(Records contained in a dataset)
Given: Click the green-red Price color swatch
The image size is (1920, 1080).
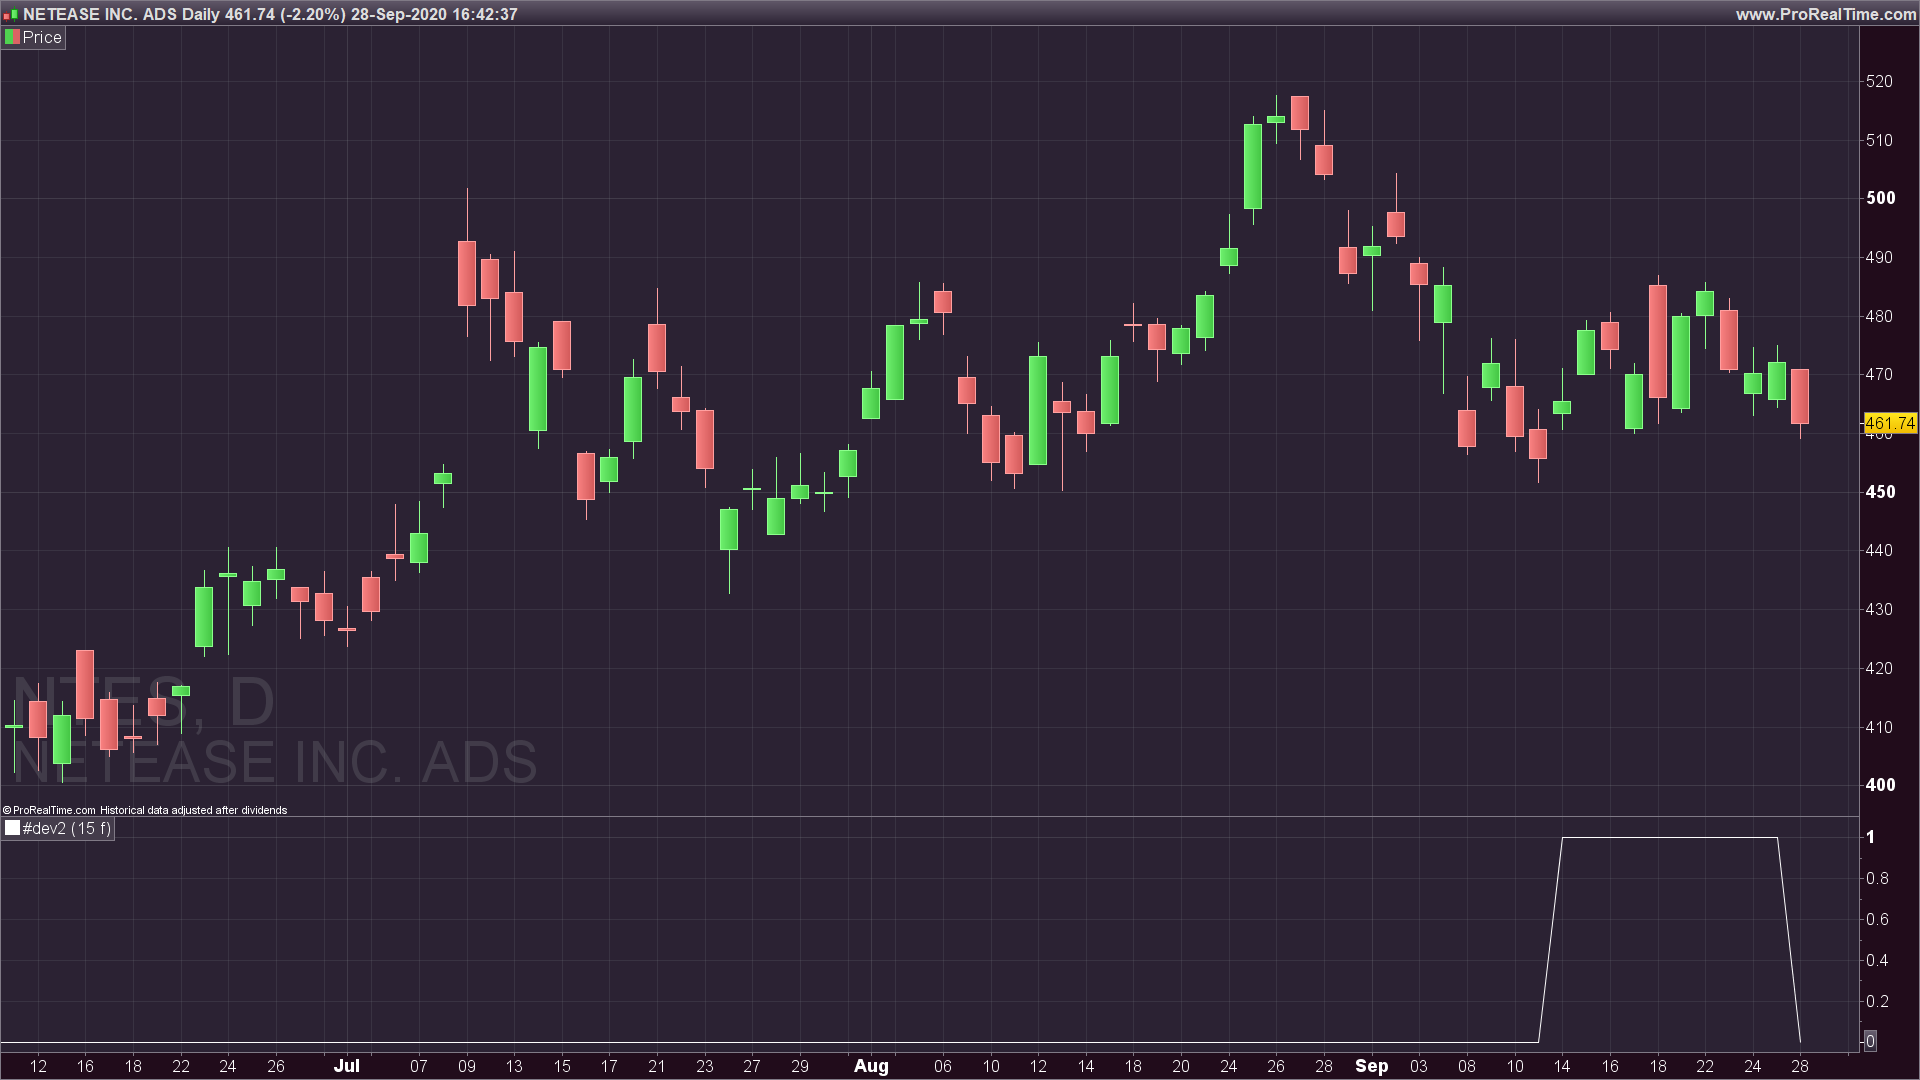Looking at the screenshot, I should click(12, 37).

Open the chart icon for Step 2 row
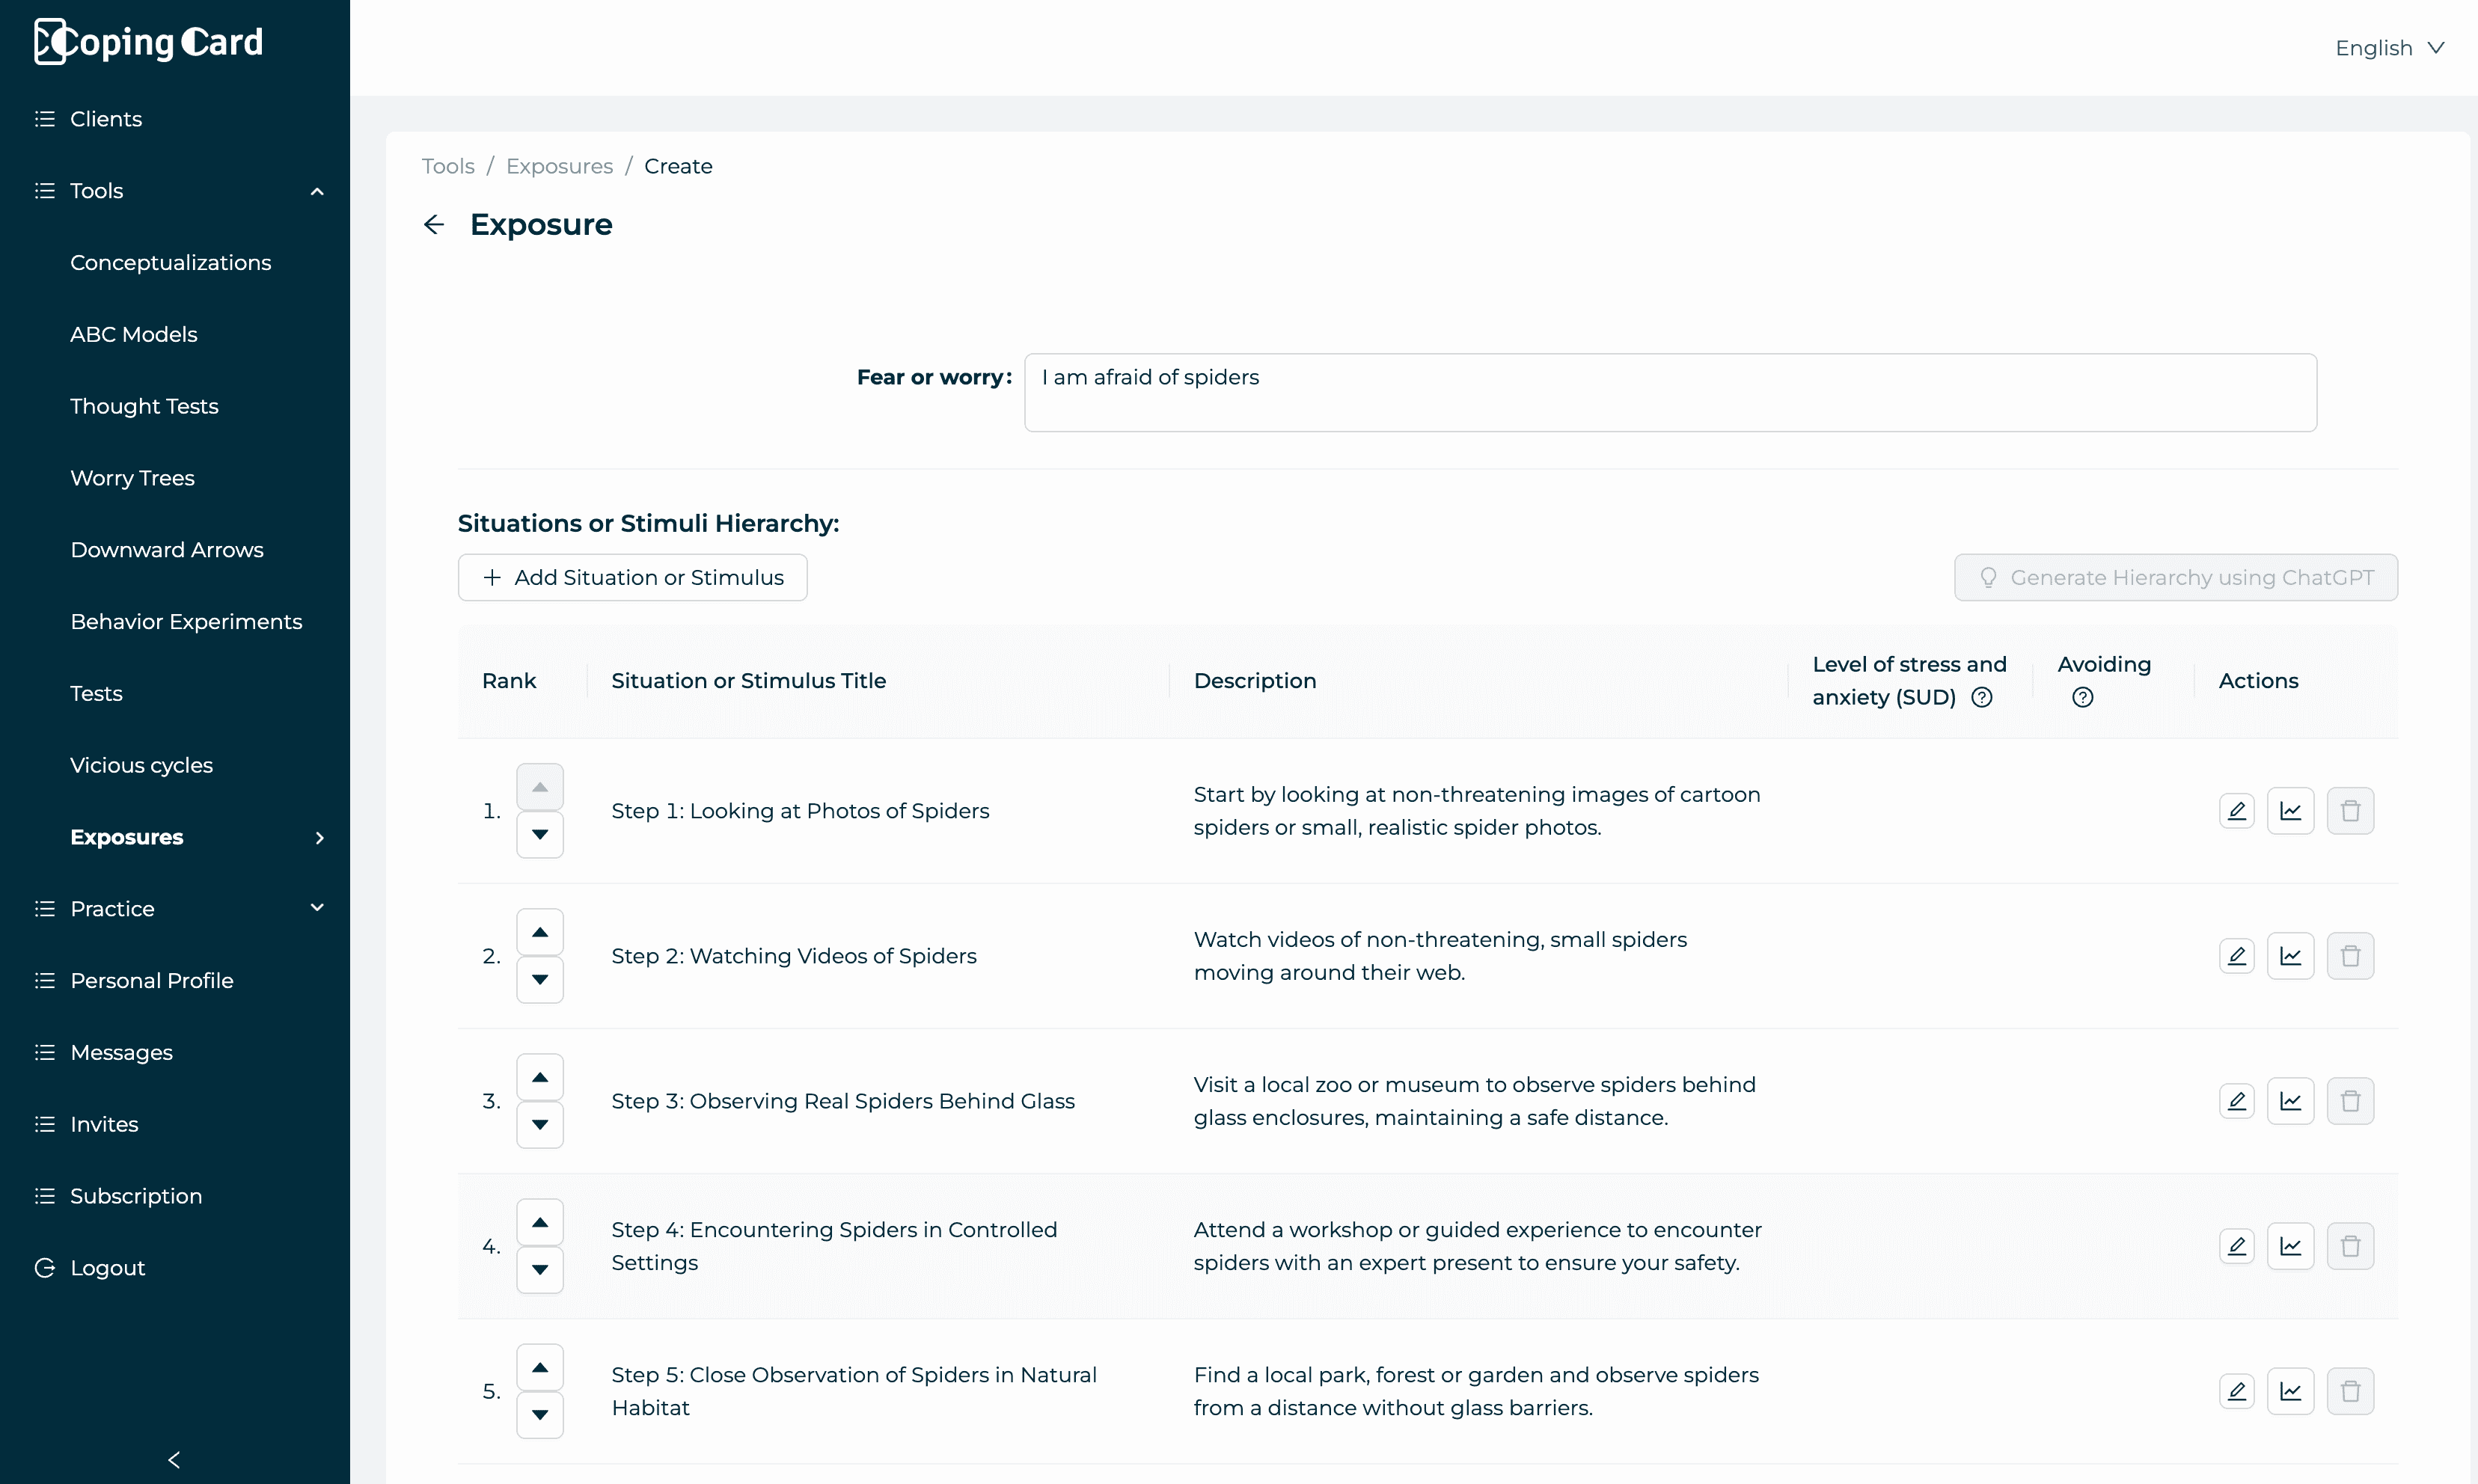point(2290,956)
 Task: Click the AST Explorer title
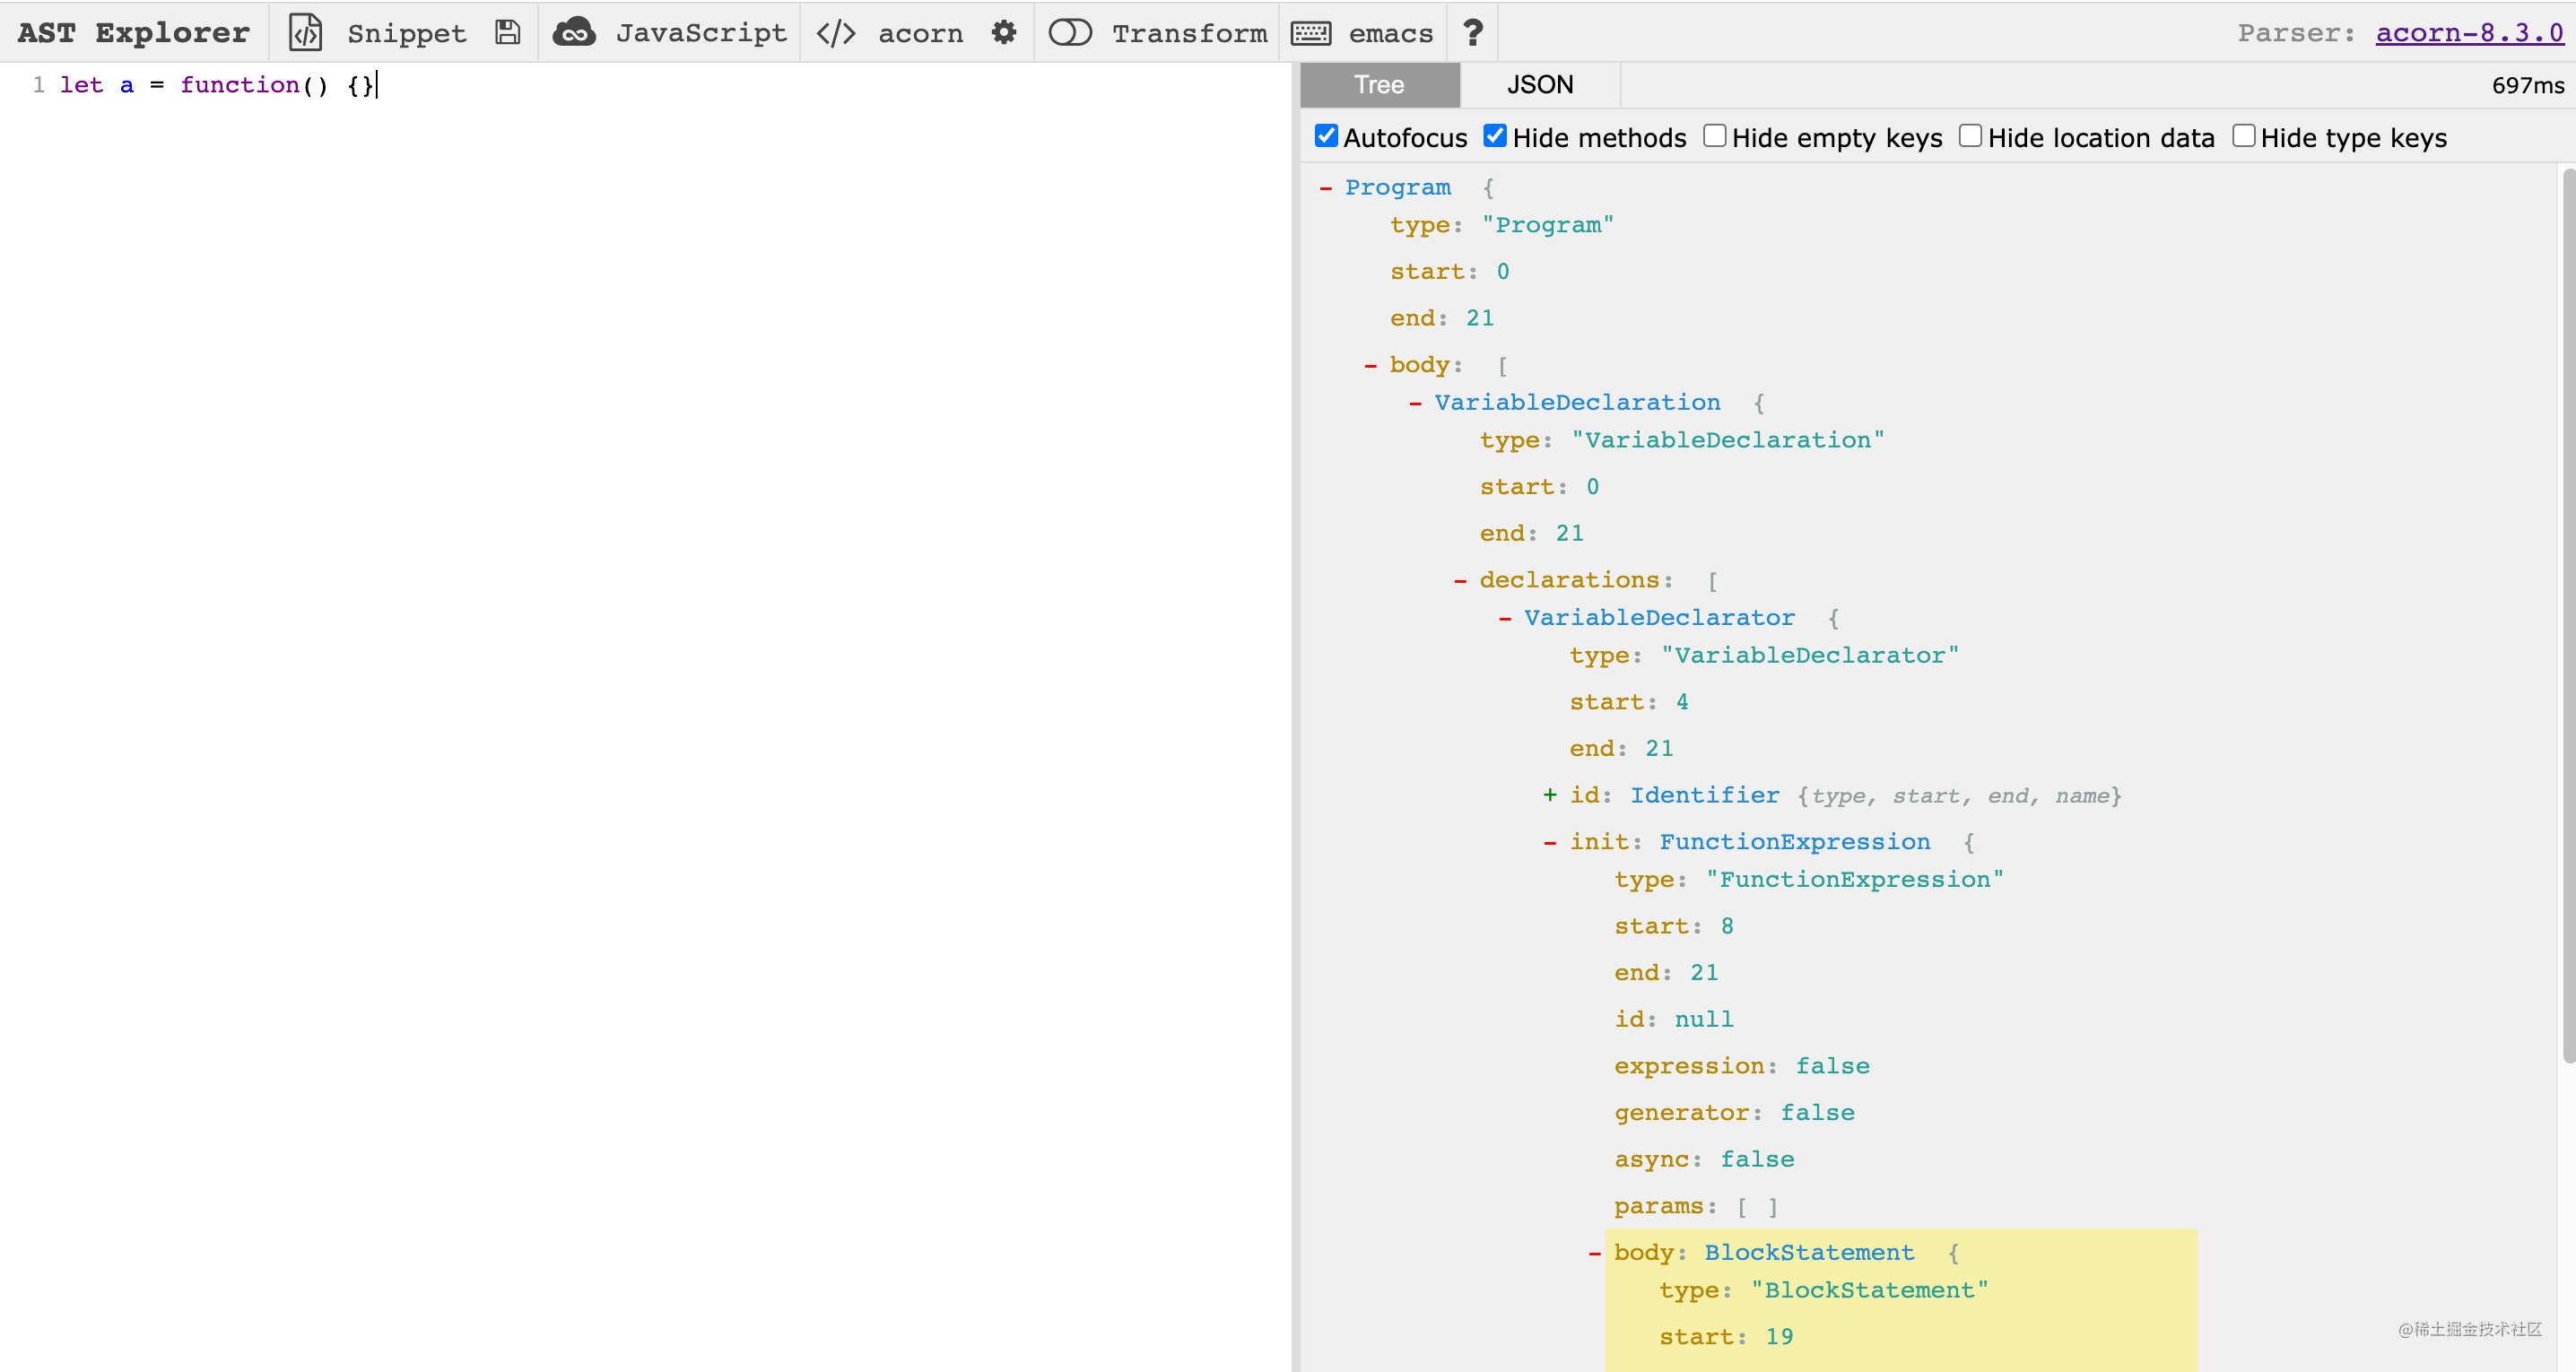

▸ TASK STATEMENT
What are the lines from the one containing "Open the chart icon for Step 2 row" through the end of the records? Write them out exactly, leaving out the pictures.

▸ ANSWER BOX
Open the chart icon for Step 2 row
point(2290,956)
 Task: Click the AST Explorer title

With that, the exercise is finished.